The Montreal branch of the Broad Opposition Front (FAO-Montreal) and Concordia’s Mexican Students Association hosted the party to raise funds for a resistance cultural festival in Cerro de San Pedro, a village just hundreds of metres from the mine site. The FAO is a community organization from San Pedro opposed to the mine.
The opposition movement, which includes the FAO, Amnesty International, Mining Watch and KAIROS, a church-based organization that advocates social justice, has accused Metallica of a wide array of abuses, including corruption, environmental damage, and human rights violations.

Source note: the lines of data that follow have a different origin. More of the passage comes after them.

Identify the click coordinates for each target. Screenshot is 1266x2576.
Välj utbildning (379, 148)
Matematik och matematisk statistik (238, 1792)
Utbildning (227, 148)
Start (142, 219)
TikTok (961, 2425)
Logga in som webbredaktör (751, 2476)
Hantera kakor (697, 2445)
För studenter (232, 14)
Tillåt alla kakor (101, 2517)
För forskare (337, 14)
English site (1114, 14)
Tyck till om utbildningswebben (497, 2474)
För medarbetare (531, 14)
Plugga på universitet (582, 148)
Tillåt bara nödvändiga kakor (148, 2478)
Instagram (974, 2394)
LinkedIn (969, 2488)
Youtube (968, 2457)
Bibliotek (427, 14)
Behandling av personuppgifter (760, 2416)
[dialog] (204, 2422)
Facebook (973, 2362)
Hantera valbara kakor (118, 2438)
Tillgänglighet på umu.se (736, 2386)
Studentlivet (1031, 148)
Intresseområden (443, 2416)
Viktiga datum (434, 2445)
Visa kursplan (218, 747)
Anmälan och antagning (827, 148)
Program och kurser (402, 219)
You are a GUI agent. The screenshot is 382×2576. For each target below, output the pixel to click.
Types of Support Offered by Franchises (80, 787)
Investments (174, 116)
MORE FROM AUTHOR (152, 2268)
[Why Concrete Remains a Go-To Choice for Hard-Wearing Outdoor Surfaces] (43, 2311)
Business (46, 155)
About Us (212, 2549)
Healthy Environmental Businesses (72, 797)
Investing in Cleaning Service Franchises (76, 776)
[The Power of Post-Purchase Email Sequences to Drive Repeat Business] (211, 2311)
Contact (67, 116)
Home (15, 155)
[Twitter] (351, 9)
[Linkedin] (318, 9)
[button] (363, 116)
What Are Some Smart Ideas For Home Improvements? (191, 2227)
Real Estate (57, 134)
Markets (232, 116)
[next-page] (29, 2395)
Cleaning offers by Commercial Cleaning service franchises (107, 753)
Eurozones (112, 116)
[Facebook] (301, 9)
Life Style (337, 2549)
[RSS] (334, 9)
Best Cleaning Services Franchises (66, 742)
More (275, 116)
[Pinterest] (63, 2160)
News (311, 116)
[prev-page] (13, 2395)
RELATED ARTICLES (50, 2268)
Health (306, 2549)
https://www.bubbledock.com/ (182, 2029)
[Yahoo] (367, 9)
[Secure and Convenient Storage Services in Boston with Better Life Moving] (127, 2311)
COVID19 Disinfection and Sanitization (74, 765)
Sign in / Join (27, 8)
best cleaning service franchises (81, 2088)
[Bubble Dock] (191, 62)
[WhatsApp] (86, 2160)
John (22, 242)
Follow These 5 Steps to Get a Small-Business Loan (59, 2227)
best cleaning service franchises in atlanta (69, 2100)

“The goal of the movement is to shut the mine down, straight up,” said Cleve Higgins, FAO-Montreal member and McGill U2 History student.
Metallica, whose investors include CIBC, operates the open pit gold and silver mine through its wholly-owned Mexican subsidiary, Minera San Xavier (MSX). Metallica and MSX maintain that the mine meets all legal and environmental standards.
The cultural festival was an annual tradition well before the mine controversy, and the opposition movement has been organizing supporters at this festival for the past several years.
This year’s event was originally scheduled for March 1, but Metallica surprised organizers this year by scheduling a counter-festival on the same date as the original event, forcing the community and its supporters to postpone the festival by one week.
“They’re just trying to co-opt this cultural event,” Higgins said.
Geoffrey Rowan, Managing Director of Ketchum Public Relations Canada, a company Metallica hires for public relations, said the opposition has co-opted a long-standing folk festival.
“The controversy started four years ago when the town’s then-mayor opened it up or encouraged opponents of the mine to organize at the festival,” Rowan said.
Rowan described a scene in which student activists and outside agitators came into the village to protest the mine.
“It turned into a giant rave with lots of drug use and alcohol and loud music,” he said.
Don’t drink the water
In 2004, the Supreme Tribunal of Fiscal and Administrative Justice revoked Metallica’s permit to operate the mine in response to environmental concerns from local groups. However, neither the federal nor the state government enforced the ruling, and Metallica has since applied for the many permits required to begin operations.
Metallica uses a cyanide-leaching process to extract gold and silver from the mountain. Cerro de San Pedro is near the only aquifer in the area, which supplies water to the city’s home state of San Luis Potosí.
“If there’s any leak, there’s a high risk of [cyanide] getting into the ground water,” Higgins said.
Rowan maintained that MSX follows procedures to avoid water contamination.
“When properly done, it’s a safe process. Metallica does it properly,” he said.
Among the fundraiser’s attendees was Ricardo Enrique Rivera Sierra, a lawyer with FAO currently seeking political asylum in Montreal. Rivera Sierra claims that on April 14, 2007, several men beat him until he lost consciousness. The opposition believes that Metallica hired the men in an attempt to suppress dissent.
Rowan dismissed the claims.
Riviera Sierra said he was threatened with arrest after allegations that he incited several young people to commit vandalism. Government officials cited several confessions that pointed to Rivera Sierra, though Riviera Sierra contends that the government trumped up charges and that the confessions came under duress.
“They issued false charges against my person,” Rivera Sierra said in Spanish. “The media spread dishonest accusations against me.”
He left San Luis Potosí for Montreal on May 24.
FAO-Montreal and Concordia’s Mexican Students Association plan to hold another event at Mile End’s Volver Café on March 8, the same day as the opposition’s cultural festival in San Pedro. This event will showcase 30 posters of the village of San Pedro and a documentary, La Mutilación de San Pedro según San Xavier, a reference to the village and MSX.